Laser Ablation(LA)-ICP-MS on soil thin sections: a powerful tool for assessing trace element distribution, pedogenetic processes and soil pollution

We recently proposed a new methodological approach for investigating trace element distribution in soils, combined with traditional micromorphological and geochemical techniques. We performed compositional spot analyses on 100μm-thick thin sections prepared from undisturbed soil samples, using laser ablation inductively coupled plasma mass spectrometry (LA-ICP-MS). This method was integrated with conventional observations using a polarizing optical microscope and a scanning electron microscope equipped with chemical microprobe analysis (SEM-EDS). This study, based on chemical analysis of different subportions of soil horizons (illuvial pedofeatures, pedogenic matrix and skeletal grains), permits a detailed assessment of microscale spatial variability and particle/element retention and mobility. Chemical concentrations can be measured with a high degree of accuracy and precision, reaching detection limits of 1-10 to 0.1-0.01 mg/kg, which are considerably lower than those obtained using other microanalytical techniques (EDS, WDS). We focused on behaviour of trace elements (including rare earths, heavy metals and radionuclides) in different types of silty/clay coatings and mineral or organic matrix with respect to parent rock. Main trends of increase from rock to matrix to coatings observed for many trace elements revealed a clear pedogenetic control on element fractionation, related to weathering of primary components, neogenesis of clay minerals, metal adsorption onto reactive sites of clays or organic matter, and further concentration by translocation processes of the fine fraction. In situ laser ablation techniques can be used as detailed tracers of chemical element behaviour in soils, pedogenetic/morphodynamic processes and as potential tools for assessing microsite location and mobility of soil pollutants.

**GIVEN INFORMATION**
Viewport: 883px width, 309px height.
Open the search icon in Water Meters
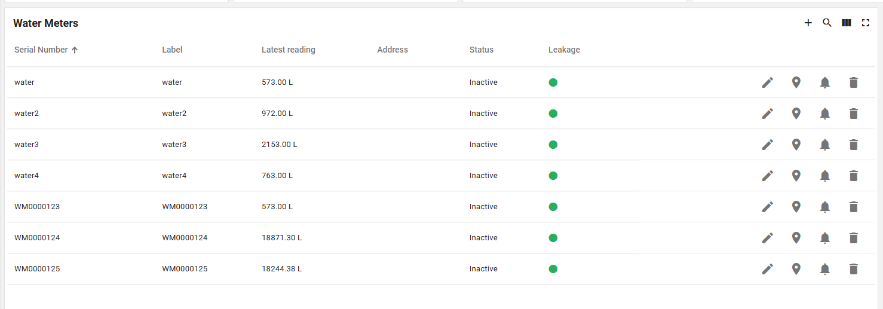pyautogui.click(x=827, y=23)
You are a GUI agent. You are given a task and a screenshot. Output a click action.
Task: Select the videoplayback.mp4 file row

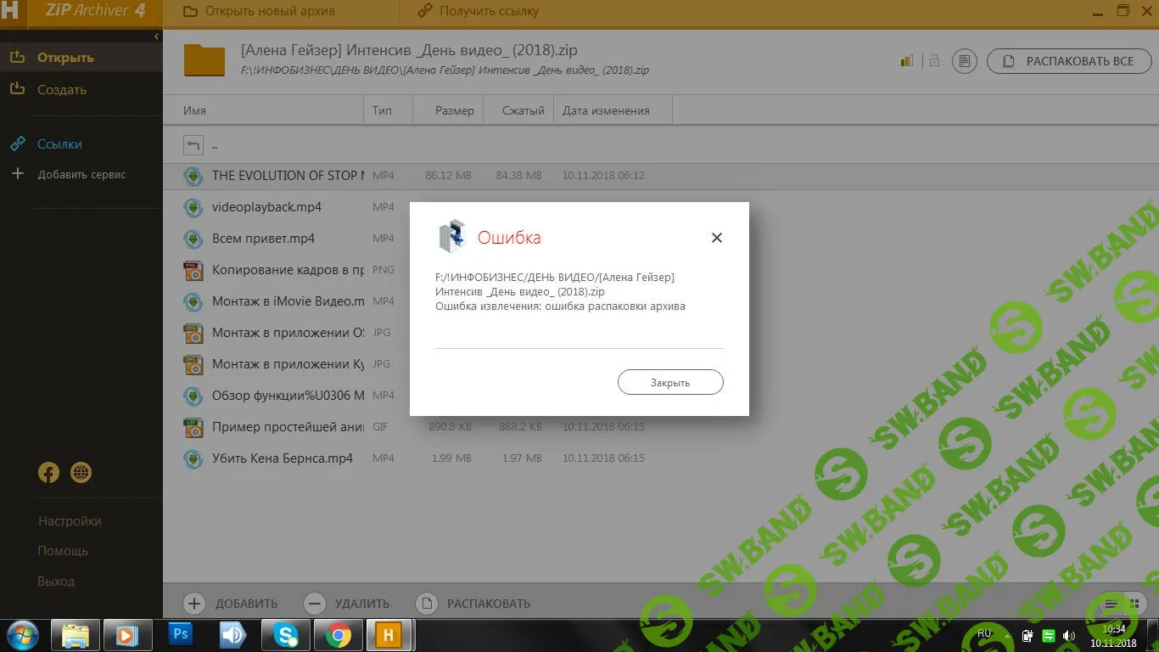[266, 207]
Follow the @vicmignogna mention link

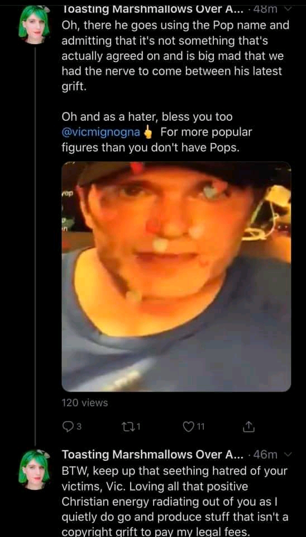tap(101, 133)
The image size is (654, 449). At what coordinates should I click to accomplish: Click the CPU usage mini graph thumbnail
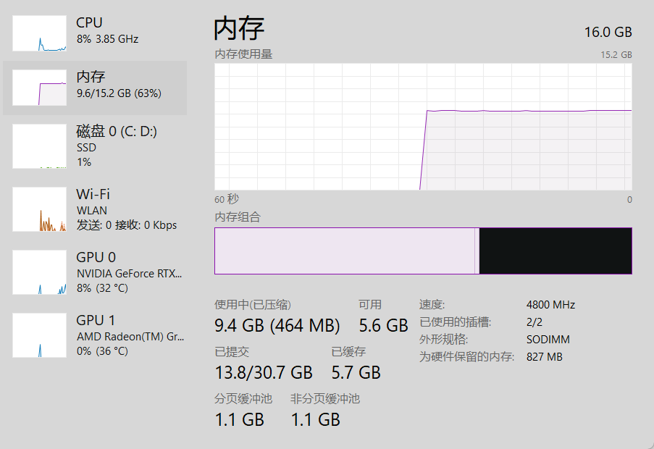click(39, 33)
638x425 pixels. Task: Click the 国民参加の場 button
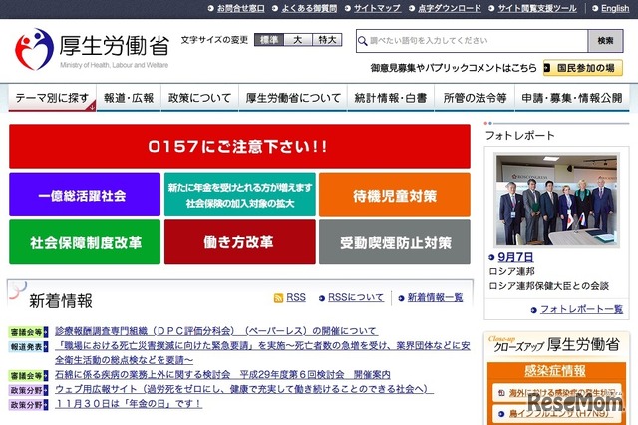click(583, 68)
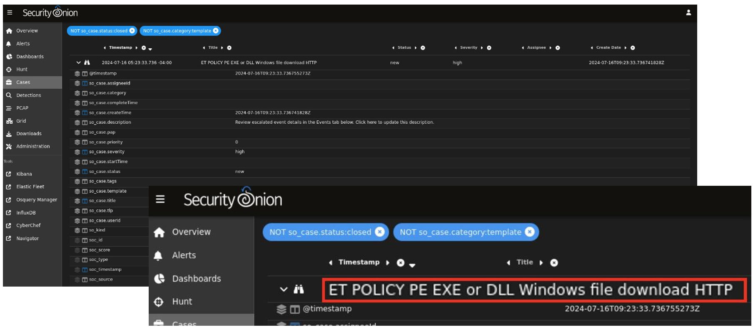Launch the Kibana external tool
The height and width of the screenshot is (327, 753).
point(24,174)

**WORK TASK**
In the text on laser ablation of soil thin sections, how thick were the thin sections used for the spot analyses?

**ANSWER TO THIS PROBLEM**
They were 100 μm thick.